Data Centre Availability & Reliability

The relationship between data centre Availability, Reliability, Uptime and Downtime is often misunderstood so this basic guide offers some suggestions on how they can be understood and used in the context of data centre operations.

Availability provides information about how time is used. Reliability provides information about failure free periods. Both are described in % values, which can lead to confusion and misunderstanding.

Availability IS NOT equal to Reliability except in the non-existent world of no downtime and no failures.

Availability provides information about the length of time a service is provided.

Reliability provides information about the failure-free interval. Both are described in % values.

At its simplest level Availability is defined as:

Availability = Uptime / (Downtime + Uptime)

The time units are generally hours, and the time base is typically 1 year. There are 8760 hours in one non leap year. The denominator of the availability equation is therefore at least 8760 hours (or 525600 minutes), if the results are being studied annually.

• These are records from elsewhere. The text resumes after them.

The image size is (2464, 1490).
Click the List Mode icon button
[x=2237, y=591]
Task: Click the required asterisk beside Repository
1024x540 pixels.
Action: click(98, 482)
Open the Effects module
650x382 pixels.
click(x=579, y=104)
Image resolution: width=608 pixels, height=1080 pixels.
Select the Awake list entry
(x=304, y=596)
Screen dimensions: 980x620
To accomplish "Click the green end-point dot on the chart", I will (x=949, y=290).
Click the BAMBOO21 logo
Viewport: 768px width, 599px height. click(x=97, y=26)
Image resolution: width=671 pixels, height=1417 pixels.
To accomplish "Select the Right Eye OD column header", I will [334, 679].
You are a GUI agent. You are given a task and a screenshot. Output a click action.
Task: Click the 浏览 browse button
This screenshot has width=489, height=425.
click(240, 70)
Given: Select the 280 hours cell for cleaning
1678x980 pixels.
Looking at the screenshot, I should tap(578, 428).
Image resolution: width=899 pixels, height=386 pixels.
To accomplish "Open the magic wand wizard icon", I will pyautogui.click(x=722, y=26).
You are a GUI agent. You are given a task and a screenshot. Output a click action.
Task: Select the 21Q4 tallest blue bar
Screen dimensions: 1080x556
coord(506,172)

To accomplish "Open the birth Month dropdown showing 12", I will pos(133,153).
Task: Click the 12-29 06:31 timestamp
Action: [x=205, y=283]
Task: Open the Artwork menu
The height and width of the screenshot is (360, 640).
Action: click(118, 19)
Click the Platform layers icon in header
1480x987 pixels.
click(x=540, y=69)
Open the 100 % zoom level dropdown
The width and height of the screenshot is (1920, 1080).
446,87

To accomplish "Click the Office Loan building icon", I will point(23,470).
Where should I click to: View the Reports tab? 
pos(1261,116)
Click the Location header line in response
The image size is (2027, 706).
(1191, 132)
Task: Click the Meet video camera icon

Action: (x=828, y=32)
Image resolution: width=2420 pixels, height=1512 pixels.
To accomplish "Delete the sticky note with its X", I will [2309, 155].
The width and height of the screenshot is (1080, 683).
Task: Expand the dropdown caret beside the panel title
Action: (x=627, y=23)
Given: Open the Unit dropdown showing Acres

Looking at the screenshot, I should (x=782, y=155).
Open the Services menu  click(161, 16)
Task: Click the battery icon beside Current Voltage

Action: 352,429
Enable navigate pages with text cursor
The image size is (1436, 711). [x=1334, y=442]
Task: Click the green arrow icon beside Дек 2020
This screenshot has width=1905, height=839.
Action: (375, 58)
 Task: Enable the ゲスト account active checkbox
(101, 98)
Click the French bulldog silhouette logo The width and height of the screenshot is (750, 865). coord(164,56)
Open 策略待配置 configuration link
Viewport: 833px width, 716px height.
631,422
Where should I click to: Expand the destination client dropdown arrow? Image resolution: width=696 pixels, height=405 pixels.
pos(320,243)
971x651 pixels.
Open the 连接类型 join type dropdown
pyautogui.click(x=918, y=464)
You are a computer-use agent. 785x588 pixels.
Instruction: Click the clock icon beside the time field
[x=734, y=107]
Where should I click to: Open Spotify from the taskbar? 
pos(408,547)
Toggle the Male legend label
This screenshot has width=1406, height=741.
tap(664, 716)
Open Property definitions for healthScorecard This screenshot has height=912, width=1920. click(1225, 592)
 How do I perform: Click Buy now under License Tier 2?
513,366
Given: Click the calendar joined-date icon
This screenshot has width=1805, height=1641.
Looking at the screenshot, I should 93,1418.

Availability for data centres is frequently specified in ‘nines’ notation. For example, ‘three-nines’ availability corresponds to 99.9% availability. A ‘five-nines’ availability corresponds to 99.999% availability. It is generally accepted though that the ‘nines’ do not constitute a useful definition of data centre service availability as even a 25 millisecond power outage could take down the entire data centre for several hours or even days.

It is little comfort therefore to know that even with a ‘five-nines’ (99.999% availability), data centre there will be an exposure of around 5 minutes per year service outage. Many data centres are designed to provide in the order of 99.999% service availability so do not even attempt reach the high availability level of 31 seconds outage per year resulting from a 99.9999% (‘six-nines’), service availability.

Inherent Availability

Inherent Availability looks at availability from an overall design perspective as would be the case in a data centre building. In this case Availability (A_i), is the long-term average fraction of time that a repairable system is in service and is satisfactorily performing its intended function (given an infinite mission time). This is always measured in terms of percentage of uptime vs. downtime; the closer to 100% the better.

Inherent availability references the overall availability when factoring in the downtime of the system based on Corrective Maintenance (CM) activities. This definition of Availability is what is typically referred to by those responsible for systems maintenance.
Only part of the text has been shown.